Il tema dell’empatia è uno dei più privilegiati per esprimere la fecondità dell’approccio interdisciplinare dell’esagono cognitivo, pur soffrendo di qualche sbilanciamento speculativo a favore delle neuroscienze che esercitano un riduzionismo che sembra fornire a tutto la spiegazione migliore e indicare la sede ultima dei processi accompagando le scoperte con versioni forti sulla presunte capacità cognitive di aree subpersonali del cervello (Iacoboni 2009, 2011).

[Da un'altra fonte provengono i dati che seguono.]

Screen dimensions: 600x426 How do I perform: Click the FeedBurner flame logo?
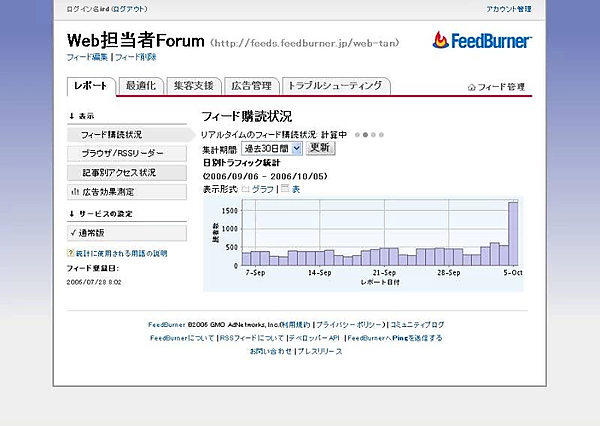(x=445, y=40)
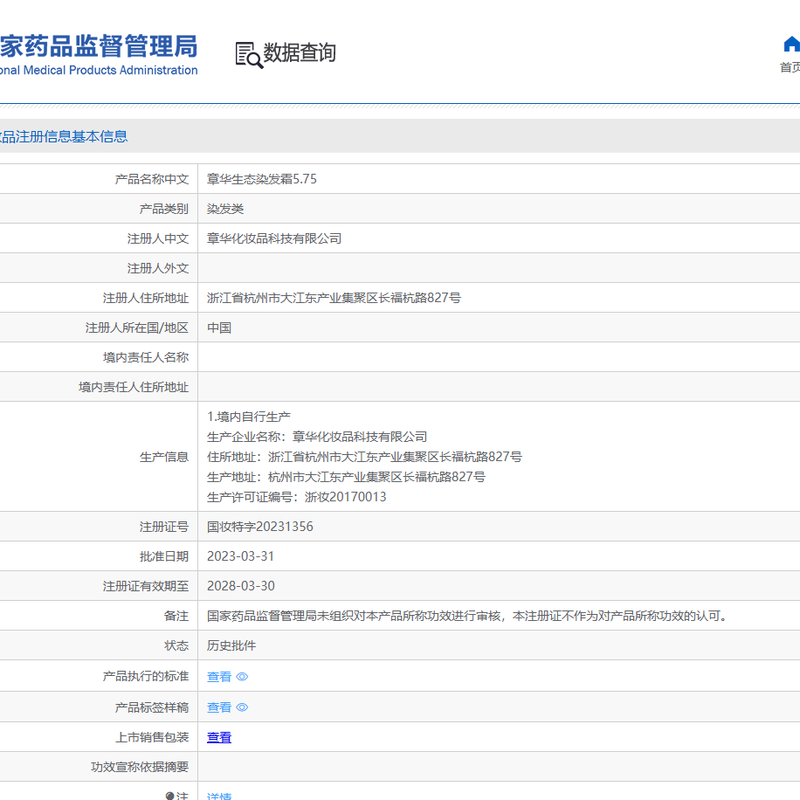Image resolution: width=800 pixels, height=800 pixels.
Task: Click the home house icon
Action: point(791,45)
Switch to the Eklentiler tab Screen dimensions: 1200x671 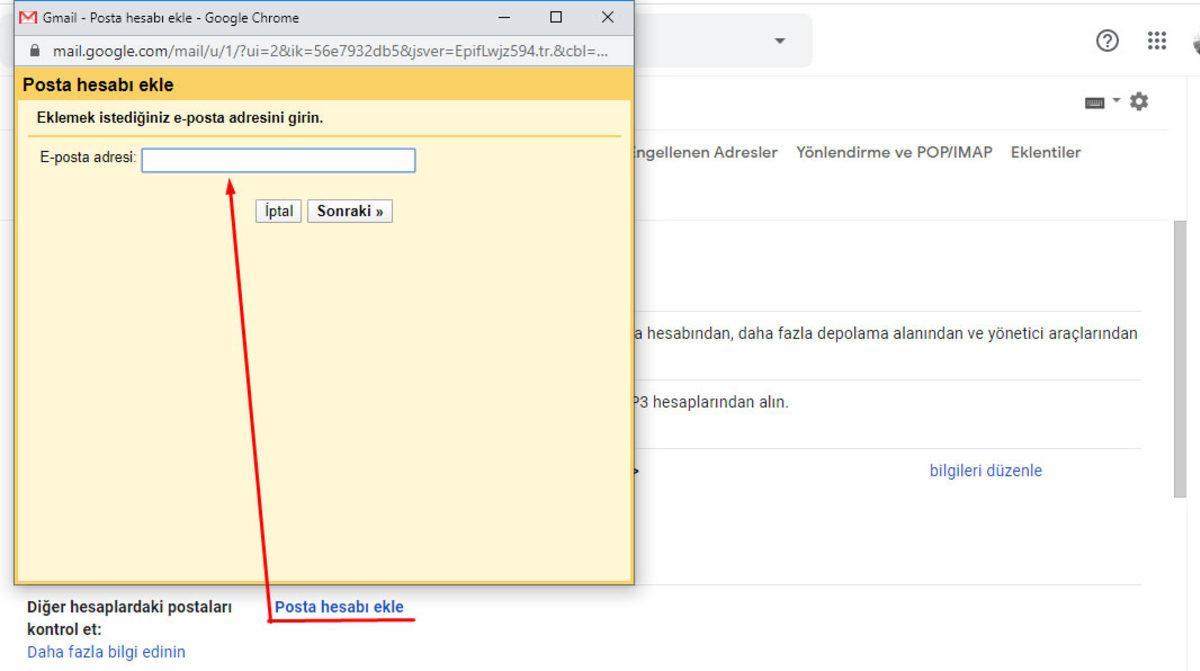pos(1045,152)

Per esempio lo sviluppo dei modelli multidimensionali dell’empatia prodotti all’interno della psicologia ha permesso di differenziare le principali componenti dell’empatia e le principali fasi del suo sviluppo e del suo processo. Tra questi: contagio emotivo, riconoscimento e decodifica delle emozioni, condivisione vicaria delle emozioni altrui, role taking e perspective taing di tipo cognitivo e/o affettivo. Questi modelli necessitano di una integrazione con gli studi recenti sulla teoria della mente, sulla psicologia del senso comune e con le scoperte riguardanti il sistema mirror e con la secolare discussione presente in filosofia sulla dimensione motivazionale

dell’empatia e sulle diverse forme di immedesimazione.

L’intervento vuole mostrare quali sono gli snodi problematici della tematica che possono beneficiare di una analisi interdisciplinare. Soprattutto verranno discusse quattro prospettive:

La distinzione tra empatia, simpatia e prosocialità che è stata molto tematizzata in psicologia, ma soffre ancora di confusione terminologica nell’ambito della filosofia morale, dell’etologia e delle neuroscienze.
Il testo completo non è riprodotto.